▶ _CONSIGNES DE L'EXERCICE_
a – D'après le texte sur la plénière conclusive de POP MIND, combien d'ateliers se sont tenus pendant les deux jours ?
b – Recopie fidèlement le passage du texte sur la plénière conclusive de POP MIND qui commence par « Cette plénière conclusive » et va jusqu'à « dont l’urgence s’impose. ».

Plénière conclusive – Pour une nouvelle ambition culturelle et solidaire en commun !

Après deux jours de remue-méninges intensifs, et vingt-cinq ateliers au cours desquels ont été brassées les alternatives économique, démocratique, culturelle, environnementale, quelles perspectives dessinent la troisième édition de POP MIND ? Les participant·es ont été invité·es à dire leur ressenti et leurs souhaits pour la suite.

Cette plénière conclusive invitait des représentant·es des pouvoirs publics, à l’échelle nationale et locale, à imaginer des voies inventives de l’action publique pour une refondation que chacun.e appelle de ses vœux, en matière de politiques culturelles, mais, aussi et surtout, de politique tout court, autour d’un fil conducteur : comment réussir à faire collectif ?

Delphine Benassy, vice-présidente à la culture de la Région Centre-Val de Loire, William Chancerelle, adjoint au maire d’Orléans chargé de la Culture, Christopher Miles, directeur de la DGCA au ministère de la Culture et Sylvie Robert, sénatrice, ont tracé des pistes de ce que pourrait être une action publique rénovée pour accompagner une transition dont l’urgence s’impose.
Animation
  • Bertrand KRILL, Président de l’UFISC
  • Patricia COLER, Déléguée générale de l’UFISC
Intervenant·es
  • Delphine BENASSY, Vice-Présidente à la culture de la Région Centre-Val de Loire
  • Luc CARTON, Philosophe, Militant de l’Éducation populaire. Vice-président de l’Observatoire de la diversité et des droits culturels de Fribourg (Suisse)

▶ _DONNÉES PRÉSENTÉES_
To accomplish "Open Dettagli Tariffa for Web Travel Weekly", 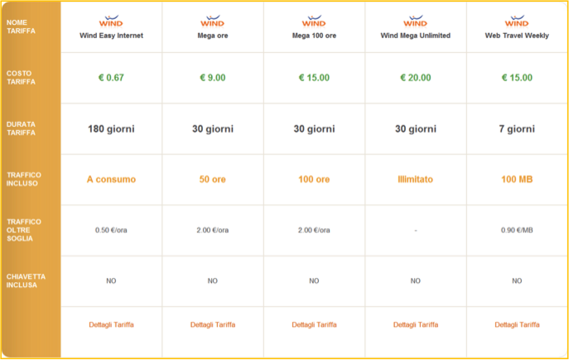I will pyautogui.click(x=517, y=325).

▶ _RÉPONSES PAR CONSIGNE_
a – Vingt-cinq ateliers.

b –
Cette plénière conclusive invitait des représentant·es des pouvoirs publics, à l’échelle nationale et locale, à imaginer des voies inventives de l’action publique pour une refondation que chacun.e appelle de ses vœux, en matière de politiques culturelles, mais, aussi et surtout, de politique tout court, autour d’un fil conducteur : comment réussir à faire collectif ?

Delphine Benassy, vice-présidente à la culture de la Région Centre-Val de Loire, William Chancerelle, adjoint au maire d’Orléans chargé de la Culture, Christopher Miles, directeur de la DGCA au ministère de la Culture et Sylvie Robert, sénatrice, ont tracé des pistes de ce que pourrait être une action publique rénovée pour accompagner une transition dont l’urgence s’impose.